Please return the lines from the one with "Latest results (122, 2330)" through the end of the listing below, word for word, with every picture left out.

++++++++

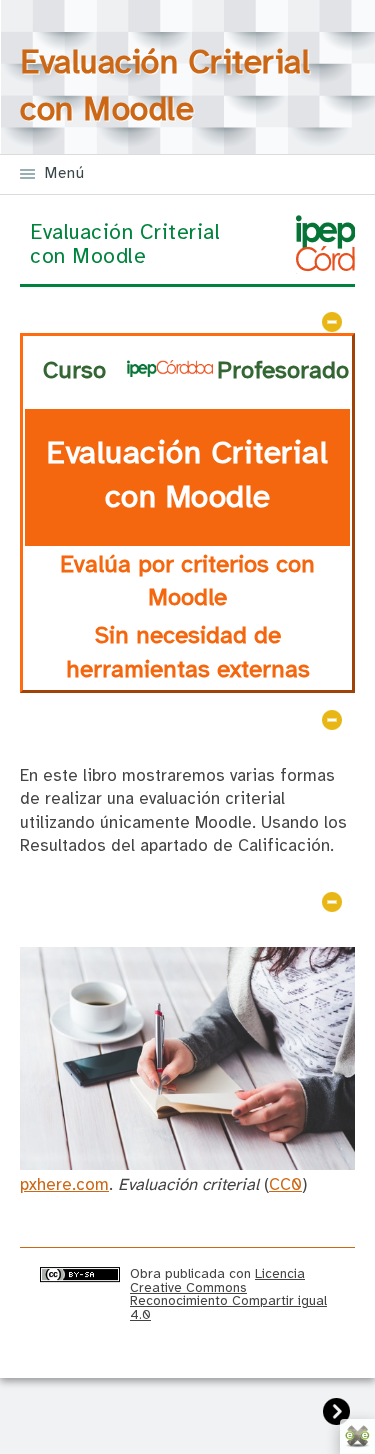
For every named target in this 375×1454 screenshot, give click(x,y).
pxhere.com (64, 1185)
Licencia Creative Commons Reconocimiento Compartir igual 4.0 (228, 1294)
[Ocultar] (332, 322)
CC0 (285, 1185)
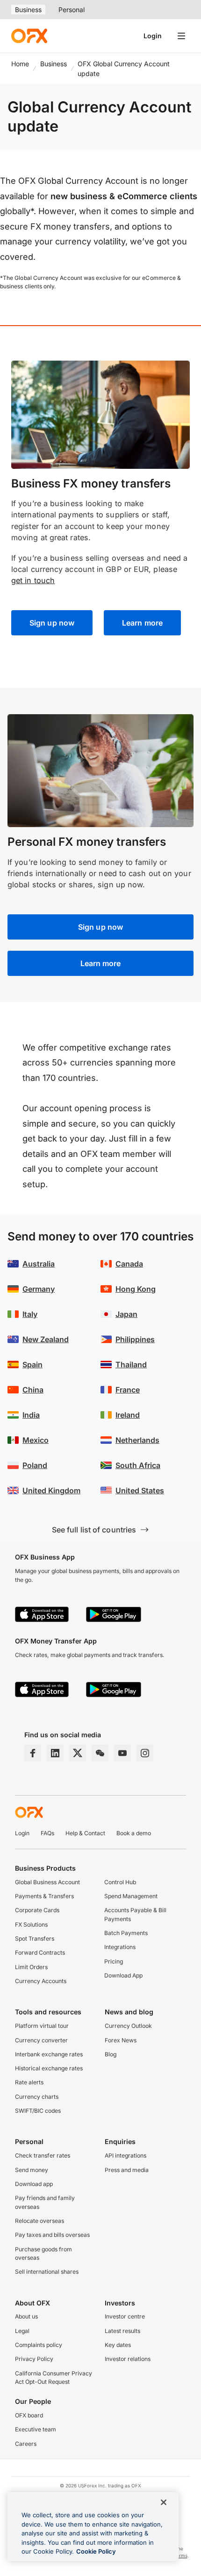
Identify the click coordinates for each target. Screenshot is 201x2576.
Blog (110, 2054)
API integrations (125, 2155)
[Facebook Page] (32, 1753)
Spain (32, 1364)
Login (153, 36)
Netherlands (137, 1440)
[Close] (163, 2502)
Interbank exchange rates (49, 2054)
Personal (71, 10)
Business (28, 10)
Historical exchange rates (49, 2068)
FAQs (47, 1833)
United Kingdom (51, 1490)
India (31, 1415)
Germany (38, 1289)
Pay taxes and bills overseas (52, 2234)
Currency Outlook (128, 2025)
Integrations (120, 1946)
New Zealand (45, 1339)
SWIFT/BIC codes (38, 2110)
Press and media (127, 2169)
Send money (31, 2169)
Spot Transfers (34, 1938)
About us (26, 2316)
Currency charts (36, 2096)
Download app (34, 2183)
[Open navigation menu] (181, 36)
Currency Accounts (40, 1980)
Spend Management (131, 1896)
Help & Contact (85, 1833)
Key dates (118, 2344)
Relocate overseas (39, 2220)
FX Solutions (31, 1924)
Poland (34, 1465)
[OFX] (29, 35)
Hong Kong (135, 1289)
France (127, 1389)
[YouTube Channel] (122, 1753)
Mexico (35, 1440)
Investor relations (128, 2358)
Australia (38, 1263)
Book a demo (133, 1833)
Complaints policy (38, 2344)
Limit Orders (31, 1966)
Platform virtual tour (42, 2025)
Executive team (35, 2429)
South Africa (137, 1465)
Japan (126, 1314)
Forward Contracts (40, 1952)
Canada (129, 1263)
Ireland (127, 1415)
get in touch (33, 580)
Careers (25, 2443)
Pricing (113, 1961)
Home (20, 64)
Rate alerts (29, 2082)
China (32, 1389)
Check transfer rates (42, 2155)
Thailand (131, 1364)
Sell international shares (47, 2271)
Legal (22, 2330)
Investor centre (125, 2316)
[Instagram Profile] (144, 1753)
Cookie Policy (96, 2551)
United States (139, 1490)
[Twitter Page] (77, 1753)
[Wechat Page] (100, 1753)
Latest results (122, 2330)
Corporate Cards (37, 1910)
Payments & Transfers (44, 1896)
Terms (180, 2555)
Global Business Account (47, 1882)
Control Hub (120, 1882)
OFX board (29, 2415)
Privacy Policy (34, 2358)
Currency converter (41, 2040)
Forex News (120, 2040)
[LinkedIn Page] (55, 1753)
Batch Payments (126, 1932)
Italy (29, 1314)
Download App (123, 1975)
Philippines (135, 1339)
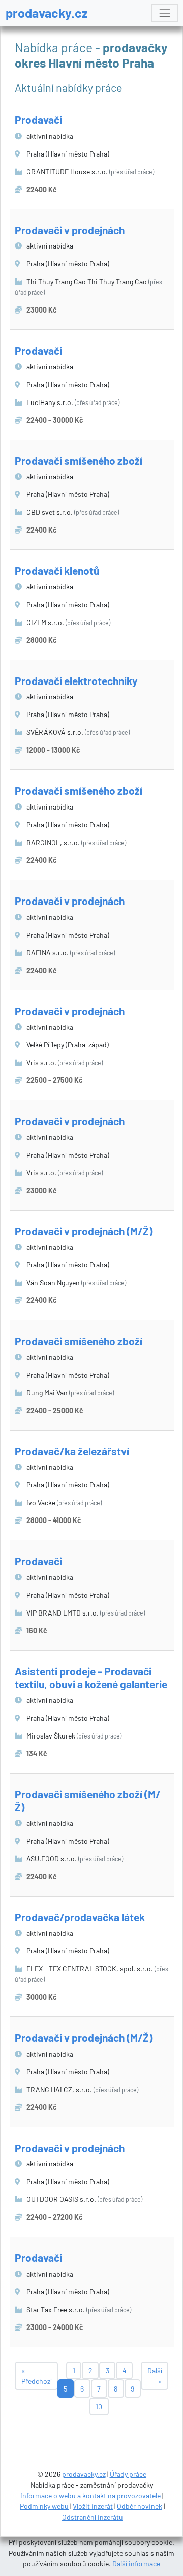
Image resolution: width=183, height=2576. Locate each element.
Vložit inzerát (93, 2506)
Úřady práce (128, 2474)
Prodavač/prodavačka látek (80, 1917)
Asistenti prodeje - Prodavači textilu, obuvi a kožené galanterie (91, 1677)
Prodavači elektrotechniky (76, 680)
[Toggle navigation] (164, 13)
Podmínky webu (44, 2506)
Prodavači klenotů (57, 570)
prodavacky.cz (47, 12)
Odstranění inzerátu (92, 2516)
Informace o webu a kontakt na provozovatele (90, 2495)
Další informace (136, 2563)
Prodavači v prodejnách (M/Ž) (83, 1231)
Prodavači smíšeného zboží (78, 460)
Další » (154, 2375)
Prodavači (38, 119)
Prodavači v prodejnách (70, 230)
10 (99, 2406)
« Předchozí (36, 2375)
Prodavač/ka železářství (72, 1451)
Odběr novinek (139, 2506)
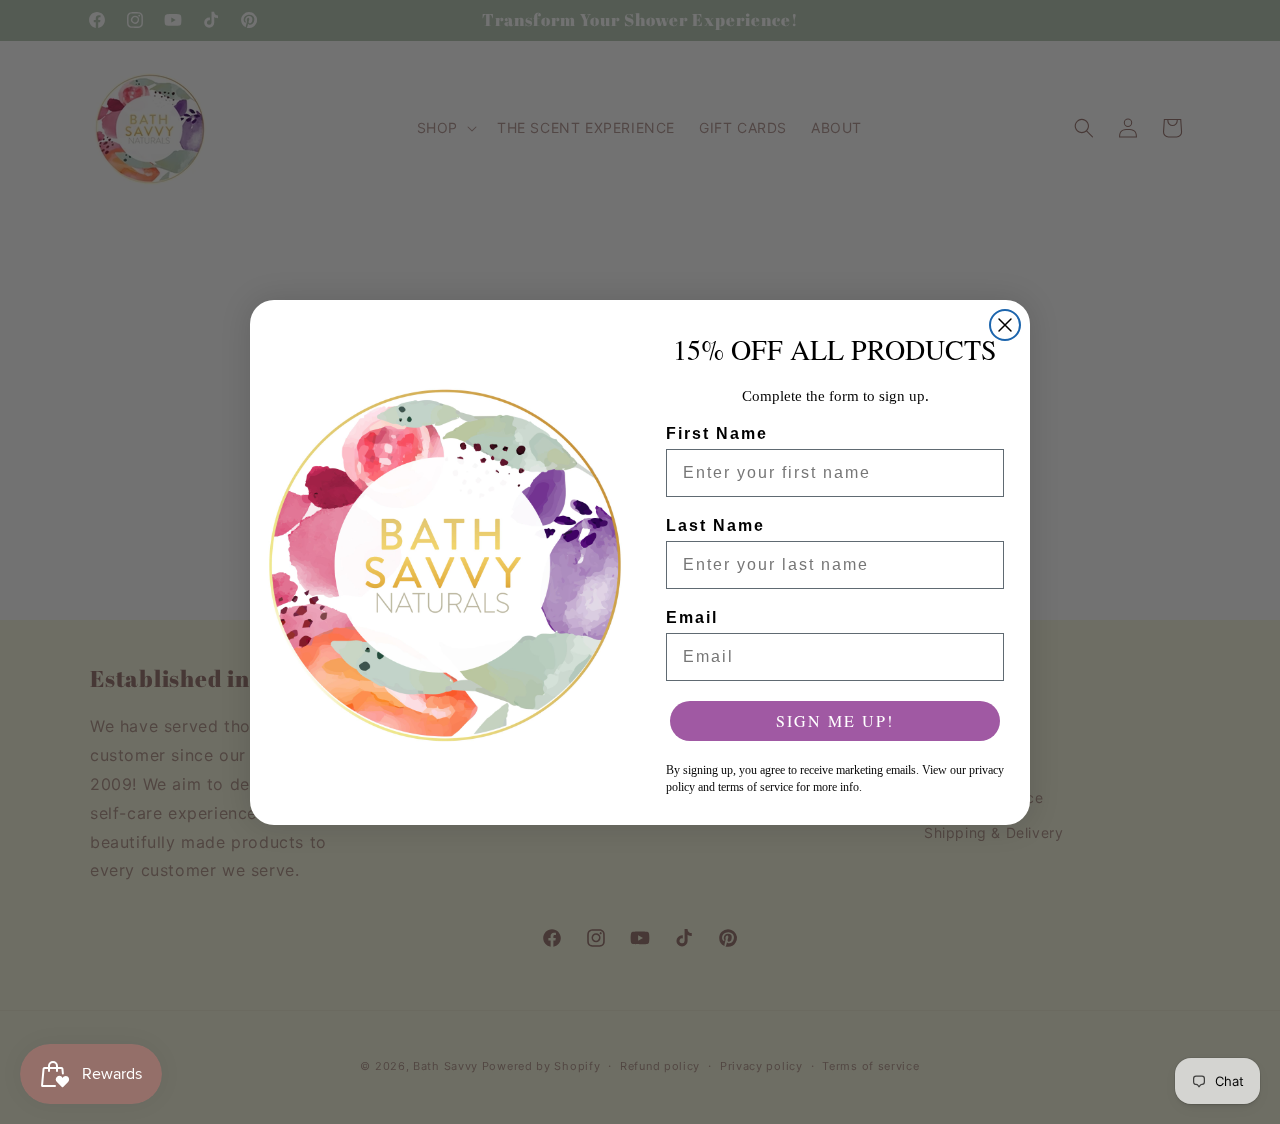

++++++++

» **Problem solution**
Latest results (122, 2330)
Corporate Cards (37, 1910)
Payments & Transfers (44, 1896)
Terms (180, 2555)
Global Business Account (47, 1882)
Control Hub (120, 1882)
OFX board (29, 2415)
Privacy Policy (34, 2358)
Currency converter (41, 2040)
Forex News (120, 2040)
[LinkedIn Page] (55, 1753)
Batch Payments (126, 1932)
Italy (29, 1314)
Download App (123, 1975)
Philippines (135, 1339)
Image resolution: width=183, height=2576. Locate each element.
Vložit inzerát (93, 2506)
Úřady práce (128, 2474)
Prodavač/prodavačka látek (80, 1917)
Asistenti prodeje - Prodavači textilu, obuvi a kožené galanterie (91, 1677)
Prodavači elektrotechniky (76, 680)
[Toggle navigation] (164, 13)
Podmínky webu (44, 2506)
Prodavači klenotů (57, 570)
prodavacky.cz (47, 12)
Odstranění inzerátu (92, 2516)
Informace o webu a kontakt na provozovatele (90, 2495)
Další informace (136, 2563)
Prodavači v prodejnách (M/Ž) (83, 1231)
Prodavači smíšeného zboží (78, 460)
Další » (154, 2375)
Prodavači (38, 119)
Prodavači v prodejnách (70, 230)
10 (99, 2406)
« Předchozí (36, 2375)
Prodavač/ka železářství (72, 1451)
Odběr novinek (139, 2506)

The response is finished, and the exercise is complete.